Running for over a decade from 1941 to 1952 and originally inspired by a series of books published in the States by Simon & Schuster, Inner Sanctum, or Inner Sanctum Mystery was a radio hit, running to over 500 episodes. Hosted by Raymond Edward Johnson whose sign off line “Pleasant dreeeeaams, hmmmmm?” was beloved of thousands (Paul McGrath replaced him in 1945 when Johnson joined the army), the show was a huge hit across America. In June 1943, Universal Pictures, looking for a new line of horror films to supplement their established stable of classic monsters, bought the rights to Inner Sanctum (the name only, not the books or the radio scripts) from Simon & Schuster and set about making a series of thrillers starring Lon Chaney Jr and with Johnson replaced in all but one of the films by David Hoffman’s distorted head in a crystal ball talking nonsense that only vaguely relates to what we’re about to see.

Producer Ben Pivar had high hopes for the series, initially casting Gale Sondergaard alongside Chaney though she was dropped before the first film went into production and announcing two films a year. He managed to make six of them in all, few of them being overtly horror films but all having some note of the macabre that just about earns them their place here. First out of the gate came Reginald LeBorg’s Calling Dr Death, released in December 1943.

In this debut outing, Chaney plays neurologist Dr Mark Steele (he’d play a different character in each film) who is enjoying professional success using hypnotism to treat his patients, but suffering privately, his marriage to Maria (Ramsay Ames) falling apart as regularly cheats on him. Maria is content to live the comfortable life of a doctor’s wife and refuses to divorce him. With Maria away for the weekend, he has a nightmare of strangling her to death and the next day drives off in his car, waking in his office on Monday morning with no memory of where he’s been or what he’s been doing. It won’t take a genius to guess that Maria has been murdered and that Steele is the prime suspect. But did he really do it? And if he didn’t, who could it have been?

There’s a not a great deal of horror or fantasy here beyond a nightmare sequence, the revelation that Maria had been murdered by having acid thrown in her face, and Steele – and the killer’s – use of hypnotism, that brand of “super-hypnotism” that more resembles magic than anything used in the real world by the medical profession. For the most part it’s a middle-of-the-road mystery that bumps along quite nicely, never becoming very exciting but rarely being dull either. It’s just sort of “there”, doing what it does with no pretensions and as such, for the most part, it’s passable enough.
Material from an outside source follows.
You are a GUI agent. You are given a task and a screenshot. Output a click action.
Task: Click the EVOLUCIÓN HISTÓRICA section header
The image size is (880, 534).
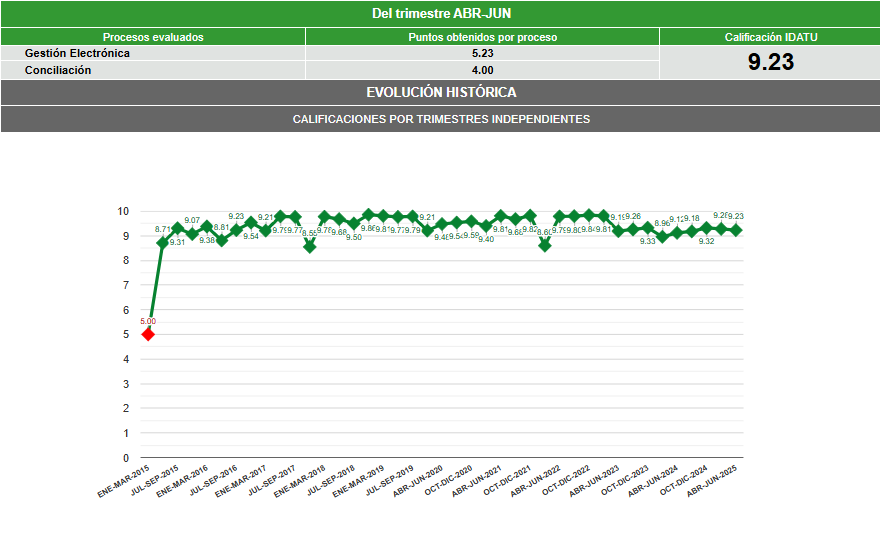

Where it falls down is where all six of the Inner Sanctums suffer – the casting on Chaney. He was never an actor of any great range or subtlety and throughout the series he trades on that tormented soul persona that had served him well enough in The Wolf Man (1941) but which gets very repetitious here. He’s badly miscast and out of his depth, not at all helped by writer Edward Dein (who had previously helped to write Jacques Tourneur’s Cat People (1942) for Val Lewton at RKO) whose script insists on verbalising all his tortured inner monologues which Chaney records in an irritating whisper. Chaney had hopes as high as Pivar for Inner Sanctum, hoping that it would break him out of the monster roles that he’d been doing for Universal. All they did was confirm that he was an actor of limited range. Luckily J. Carrol Naish and Patricia Morison are very good in their supporting roles, he playing the dogged flatfoot on the case and channelling his inner Edward G. Robinson, and she, presumably in the role originally intended for Sondergaard, as his Steele’s overly devoted nurse Stella.

Calling Dr Death is an odd film, feeling not unlike an episode of a television series, or perhaps more pertinently, a radio show. Like a lot of what was to follow it, the film relies too heavily on contrived plotting (we have to accept that characters are not as bright as they appear and that everyone is willing to overlook the very obvious for it all to hang together) and it’s all a bit ho-hum really, though it’s nicely done and should keep most viewers guessing until the twist ending – there’s little doubt that Steele is innocent but playing along with the mystery is all part of the fun.

LeBorg’s direction becomes livelier in the final act, with dramatic canted camera angles, moody lighting courtesy of cinematographer Virgil Miller) and a tense hypnosis scene giving the proceedings a much neede kick up the metaphorical butt. Like all the films, it could have been a lot more than it ended up being, but by this stage, Universal were too busy cranking out cheap horrors, mysteries and thrillers almost on a conveyor belt and had no particular concern for making things better than they needed to be.

Calling Dr Death is no great shakes but its was just entertaining enough to please audiences to encourage Universal and Pivar to keep going. It would eventually be followed by Weird Woman (1944), Dead Man’s Eyes (1944), The Frozen Ghost (1945), Strange Confession (1945) and Pillow of Death (1945) which was so terrible, it marked the end of the line for the series. But given that Universal’s other 40s attempts to start new “franchises” (the Creeper, Paula the Ape Woman and Spider-Woman films) running to six films was no mean feat.